If there is one industry that is known for having the thinnest of margins and also the exposure to a lot of risk with regards to rises in oil price, then it is the airline industry. Due to the low margins, airlines often try to continuously undercut each other by way of price wars, and ultimately, it can prove highly damaging for certain airlines. Lufthansa is one of the world’s biggest airlines, which operates on key international routes as well as on short-haul routes which are littered with budget airlines. The airline reported its earnings for the second quarter on 30 July and in a development that would come as a genuine shock, Lufthansa’s year on year profits plunged by as much as 70%.
The airline blamed the rising price of oil and the ongoing price war in the short-haul routes in Europe for the decline in profits. The total profits for the quarter stood at $252 million for the period from April until June. It goes without saying that the level of competition in the European airline industry has intensified significantly over the past few years and the persistent price wars have been a regular feature.

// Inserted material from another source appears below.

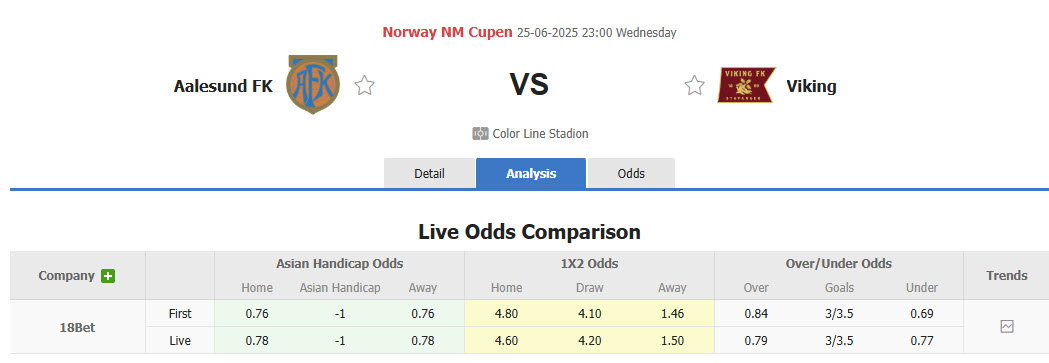Image resolution: width=1049 pixels, height=363 pixels.
Task: Click first draw odds 4.10
Action: pyautogui.click(x=589, y=314)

In its statement, the company blamed, “Persistent overcapacities, aggressive competition and increasingly price-sensitive demand” While the price wars have definitely had their toll on the company’s bottom line, it goes without saying that Lufthansa’s costs have risen significantly as well.

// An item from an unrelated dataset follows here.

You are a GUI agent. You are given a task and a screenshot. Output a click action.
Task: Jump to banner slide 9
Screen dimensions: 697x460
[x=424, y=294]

The primary reason behind the rise in costs is due to the rising price of oil, and that has had a heavy toll on Lufthansa’s ability to maintain their margins. The airline revealed that is costs have increased by 7 percent year on year and in addition to that, the fuel bill in the second quarter rose by a whopping 255 million Euros from Q2 2018. The profit margins took an enormous hit as it went down by a massive 3 percentage points and for a company as big as Lufthansa, which is a significant drop. Lufthansa has stated that they are trying to reduce their costs in order to tackle the situation.